### Material provided
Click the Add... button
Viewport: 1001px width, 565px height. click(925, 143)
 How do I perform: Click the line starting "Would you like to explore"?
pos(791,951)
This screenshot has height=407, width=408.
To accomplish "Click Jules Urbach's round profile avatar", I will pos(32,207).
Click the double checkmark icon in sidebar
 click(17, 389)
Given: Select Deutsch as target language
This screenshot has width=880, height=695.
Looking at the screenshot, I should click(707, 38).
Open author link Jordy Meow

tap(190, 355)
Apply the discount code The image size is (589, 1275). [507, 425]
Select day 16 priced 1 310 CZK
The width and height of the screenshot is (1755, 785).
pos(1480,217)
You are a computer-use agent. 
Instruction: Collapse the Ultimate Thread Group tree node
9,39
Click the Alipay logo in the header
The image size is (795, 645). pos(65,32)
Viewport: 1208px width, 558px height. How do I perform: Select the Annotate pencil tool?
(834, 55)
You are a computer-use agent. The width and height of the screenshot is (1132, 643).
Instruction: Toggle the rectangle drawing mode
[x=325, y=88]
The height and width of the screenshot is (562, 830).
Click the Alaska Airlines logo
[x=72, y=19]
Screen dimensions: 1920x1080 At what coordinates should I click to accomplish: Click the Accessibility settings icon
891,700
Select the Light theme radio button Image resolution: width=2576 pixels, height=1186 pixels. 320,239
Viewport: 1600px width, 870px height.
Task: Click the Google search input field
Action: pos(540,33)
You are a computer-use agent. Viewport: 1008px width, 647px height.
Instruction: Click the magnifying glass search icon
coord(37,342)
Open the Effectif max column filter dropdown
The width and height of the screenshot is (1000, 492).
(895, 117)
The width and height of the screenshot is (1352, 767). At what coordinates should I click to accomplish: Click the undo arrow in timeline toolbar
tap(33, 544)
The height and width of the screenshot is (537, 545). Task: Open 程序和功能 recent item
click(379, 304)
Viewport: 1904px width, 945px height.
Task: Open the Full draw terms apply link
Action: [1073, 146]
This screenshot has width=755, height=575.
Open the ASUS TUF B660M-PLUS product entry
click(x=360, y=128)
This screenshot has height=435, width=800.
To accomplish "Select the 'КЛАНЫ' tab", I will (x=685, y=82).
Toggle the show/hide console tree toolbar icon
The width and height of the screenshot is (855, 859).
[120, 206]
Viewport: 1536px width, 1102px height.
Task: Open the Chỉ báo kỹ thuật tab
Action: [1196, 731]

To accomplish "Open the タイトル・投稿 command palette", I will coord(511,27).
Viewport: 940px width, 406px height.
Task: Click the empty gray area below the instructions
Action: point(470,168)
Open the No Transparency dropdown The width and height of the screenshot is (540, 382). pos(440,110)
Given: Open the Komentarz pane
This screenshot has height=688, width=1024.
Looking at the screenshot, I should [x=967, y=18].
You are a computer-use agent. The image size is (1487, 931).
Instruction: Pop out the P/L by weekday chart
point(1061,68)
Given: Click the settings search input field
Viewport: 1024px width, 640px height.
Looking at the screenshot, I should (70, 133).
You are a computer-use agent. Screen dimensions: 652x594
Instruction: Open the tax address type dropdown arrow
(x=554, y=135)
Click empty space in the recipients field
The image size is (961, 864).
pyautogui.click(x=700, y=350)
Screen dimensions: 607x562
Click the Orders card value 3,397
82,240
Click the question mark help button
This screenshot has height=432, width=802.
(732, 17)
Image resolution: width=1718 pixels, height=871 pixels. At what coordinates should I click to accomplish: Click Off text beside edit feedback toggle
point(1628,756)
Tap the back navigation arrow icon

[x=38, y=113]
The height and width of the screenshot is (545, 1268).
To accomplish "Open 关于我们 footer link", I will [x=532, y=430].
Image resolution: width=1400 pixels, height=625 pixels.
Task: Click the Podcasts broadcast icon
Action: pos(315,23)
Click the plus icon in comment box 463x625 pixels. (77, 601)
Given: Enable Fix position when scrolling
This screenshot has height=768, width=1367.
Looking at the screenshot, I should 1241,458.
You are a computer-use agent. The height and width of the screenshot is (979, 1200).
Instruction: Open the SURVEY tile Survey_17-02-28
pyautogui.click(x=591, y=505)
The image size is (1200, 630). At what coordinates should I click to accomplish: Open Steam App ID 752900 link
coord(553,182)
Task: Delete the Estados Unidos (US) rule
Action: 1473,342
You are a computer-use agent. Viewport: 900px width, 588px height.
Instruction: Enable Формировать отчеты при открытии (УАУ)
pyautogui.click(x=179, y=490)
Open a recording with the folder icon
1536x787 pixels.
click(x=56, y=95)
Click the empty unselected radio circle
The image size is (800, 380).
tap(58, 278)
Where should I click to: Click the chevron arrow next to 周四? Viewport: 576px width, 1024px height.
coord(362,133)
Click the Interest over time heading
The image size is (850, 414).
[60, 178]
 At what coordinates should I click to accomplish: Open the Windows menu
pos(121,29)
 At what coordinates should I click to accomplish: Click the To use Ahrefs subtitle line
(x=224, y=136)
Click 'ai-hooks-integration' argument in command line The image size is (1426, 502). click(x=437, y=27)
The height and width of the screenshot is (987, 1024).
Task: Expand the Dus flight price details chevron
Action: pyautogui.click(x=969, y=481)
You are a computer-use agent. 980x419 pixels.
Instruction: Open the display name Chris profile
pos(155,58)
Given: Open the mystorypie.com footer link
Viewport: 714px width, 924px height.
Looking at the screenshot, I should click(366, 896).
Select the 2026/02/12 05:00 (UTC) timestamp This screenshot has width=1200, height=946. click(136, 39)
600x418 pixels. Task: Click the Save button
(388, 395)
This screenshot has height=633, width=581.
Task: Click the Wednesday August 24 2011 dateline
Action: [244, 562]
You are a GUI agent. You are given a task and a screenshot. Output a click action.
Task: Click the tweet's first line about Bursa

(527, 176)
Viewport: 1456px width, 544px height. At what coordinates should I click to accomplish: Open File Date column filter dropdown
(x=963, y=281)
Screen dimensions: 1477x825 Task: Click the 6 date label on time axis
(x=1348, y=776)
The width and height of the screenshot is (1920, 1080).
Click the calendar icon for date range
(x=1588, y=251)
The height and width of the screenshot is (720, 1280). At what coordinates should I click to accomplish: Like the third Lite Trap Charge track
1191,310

### Assigned task
The lines to extract from the data above begin with the line containing "The image size is (1200, 630)." and end with the line containing "You are a computer-use agent. Viewport: 900px". Extract them exactly, including both.

### Exercise solution
The image size is (1200, 630). At what coordinates should I click to accomplish: Open Steam App ID 752900 link
coord(553,182)
Task: Delete the Estados Unidos (US) rule
Action: 1473,342
You are a computer-use agent. Viewport: 900px width, 588px height.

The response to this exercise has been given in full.